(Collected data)
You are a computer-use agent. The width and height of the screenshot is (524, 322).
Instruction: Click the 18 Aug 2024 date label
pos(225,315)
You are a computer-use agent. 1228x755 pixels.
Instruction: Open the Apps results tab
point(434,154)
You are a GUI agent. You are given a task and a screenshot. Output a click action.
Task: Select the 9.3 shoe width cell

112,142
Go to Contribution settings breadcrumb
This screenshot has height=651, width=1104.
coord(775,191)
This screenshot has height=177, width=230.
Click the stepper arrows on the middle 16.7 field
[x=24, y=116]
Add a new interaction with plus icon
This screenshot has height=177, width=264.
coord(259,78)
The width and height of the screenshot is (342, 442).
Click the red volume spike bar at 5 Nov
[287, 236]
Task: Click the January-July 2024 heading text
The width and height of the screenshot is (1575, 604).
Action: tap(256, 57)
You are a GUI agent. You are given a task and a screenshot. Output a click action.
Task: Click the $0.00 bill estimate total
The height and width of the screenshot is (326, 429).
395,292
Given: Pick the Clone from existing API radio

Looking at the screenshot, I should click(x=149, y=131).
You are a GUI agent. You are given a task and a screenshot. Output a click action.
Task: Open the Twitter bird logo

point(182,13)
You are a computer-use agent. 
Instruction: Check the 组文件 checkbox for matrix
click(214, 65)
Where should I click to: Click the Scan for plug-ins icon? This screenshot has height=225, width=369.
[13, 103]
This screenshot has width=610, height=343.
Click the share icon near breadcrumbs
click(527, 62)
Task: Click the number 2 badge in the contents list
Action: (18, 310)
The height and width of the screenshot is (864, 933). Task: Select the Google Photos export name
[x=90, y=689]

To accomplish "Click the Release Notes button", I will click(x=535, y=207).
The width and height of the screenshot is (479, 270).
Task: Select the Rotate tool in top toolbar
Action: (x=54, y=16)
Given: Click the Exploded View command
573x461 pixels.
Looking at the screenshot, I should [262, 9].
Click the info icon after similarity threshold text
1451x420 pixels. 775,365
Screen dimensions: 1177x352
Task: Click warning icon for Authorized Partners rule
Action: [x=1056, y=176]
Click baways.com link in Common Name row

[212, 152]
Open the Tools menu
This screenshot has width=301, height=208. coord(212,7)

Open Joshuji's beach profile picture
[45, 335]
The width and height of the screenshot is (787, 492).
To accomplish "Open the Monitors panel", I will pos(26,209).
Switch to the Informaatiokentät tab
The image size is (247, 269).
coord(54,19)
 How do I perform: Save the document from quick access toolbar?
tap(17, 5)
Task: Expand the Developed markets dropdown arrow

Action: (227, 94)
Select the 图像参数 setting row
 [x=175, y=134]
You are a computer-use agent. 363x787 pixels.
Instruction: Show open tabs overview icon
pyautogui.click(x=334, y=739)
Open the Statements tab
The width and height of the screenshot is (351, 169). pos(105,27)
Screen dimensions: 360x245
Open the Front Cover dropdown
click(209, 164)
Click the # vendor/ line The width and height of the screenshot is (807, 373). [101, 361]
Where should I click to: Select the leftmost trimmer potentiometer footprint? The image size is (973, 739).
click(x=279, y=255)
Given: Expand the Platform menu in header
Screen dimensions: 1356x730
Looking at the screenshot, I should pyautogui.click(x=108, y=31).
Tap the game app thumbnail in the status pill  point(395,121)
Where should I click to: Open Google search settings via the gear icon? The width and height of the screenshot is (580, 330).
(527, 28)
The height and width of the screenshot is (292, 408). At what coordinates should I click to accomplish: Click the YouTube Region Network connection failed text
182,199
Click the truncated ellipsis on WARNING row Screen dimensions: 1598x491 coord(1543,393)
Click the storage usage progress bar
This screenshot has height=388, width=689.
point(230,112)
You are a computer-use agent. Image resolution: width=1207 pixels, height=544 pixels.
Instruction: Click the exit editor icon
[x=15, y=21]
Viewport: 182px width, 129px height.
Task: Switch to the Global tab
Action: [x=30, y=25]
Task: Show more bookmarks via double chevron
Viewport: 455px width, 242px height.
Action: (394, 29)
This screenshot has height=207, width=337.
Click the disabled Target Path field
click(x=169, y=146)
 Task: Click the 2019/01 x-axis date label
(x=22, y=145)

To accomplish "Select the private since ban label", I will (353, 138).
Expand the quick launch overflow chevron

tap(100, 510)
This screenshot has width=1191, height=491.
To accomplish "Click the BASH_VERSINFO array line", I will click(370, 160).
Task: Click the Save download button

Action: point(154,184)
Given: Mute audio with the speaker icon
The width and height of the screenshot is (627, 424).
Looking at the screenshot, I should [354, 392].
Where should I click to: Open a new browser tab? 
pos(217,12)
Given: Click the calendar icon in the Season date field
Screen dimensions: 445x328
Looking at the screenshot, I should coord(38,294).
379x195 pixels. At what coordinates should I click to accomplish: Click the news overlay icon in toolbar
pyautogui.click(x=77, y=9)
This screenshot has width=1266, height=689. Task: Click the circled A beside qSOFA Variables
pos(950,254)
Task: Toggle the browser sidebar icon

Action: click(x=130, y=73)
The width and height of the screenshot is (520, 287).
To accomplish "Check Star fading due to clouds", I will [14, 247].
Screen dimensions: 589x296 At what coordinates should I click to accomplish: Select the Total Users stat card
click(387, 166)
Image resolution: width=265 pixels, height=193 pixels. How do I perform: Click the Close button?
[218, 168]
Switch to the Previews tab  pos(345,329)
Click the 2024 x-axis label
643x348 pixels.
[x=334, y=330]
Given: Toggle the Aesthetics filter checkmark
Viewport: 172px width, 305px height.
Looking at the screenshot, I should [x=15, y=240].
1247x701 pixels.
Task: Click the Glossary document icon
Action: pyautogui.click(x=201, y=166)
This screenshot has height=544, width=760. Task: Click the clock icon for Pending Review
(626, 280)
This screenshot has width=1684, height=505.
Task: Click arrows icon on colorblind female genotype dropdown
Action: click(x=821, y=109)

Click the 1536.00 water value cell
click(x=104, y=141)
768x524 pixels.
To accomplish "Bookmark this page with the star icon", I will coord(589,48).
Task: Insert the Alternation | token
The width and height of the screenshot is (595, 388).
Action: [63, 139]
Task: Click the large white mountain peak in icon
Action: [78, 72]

* [Exercise brief] The lines running from the start of the data through the one that contains "This screenshot has height=177, width=230." should be reproduced exactly, and only those.

* [Response]
You are a computer-use agent. The width and height of the screenshot is (524, 322).
Instruction: Click the 18 Aug 2024 date label
pos(225,315)
You are a computer-use agent. 1228x755 pixels.
Instruction: Open the Apps results tab
point(434,154)
You are a GUI agent. You are given a task and a screenshot. Output a click action.
Task: Select the 9.3 shoe width cell

112,142
Go to Contribution settings breadcrumb
This screenshot has height=651, width=1104.
coord(775,191)
This screenshot has height=177, width=230.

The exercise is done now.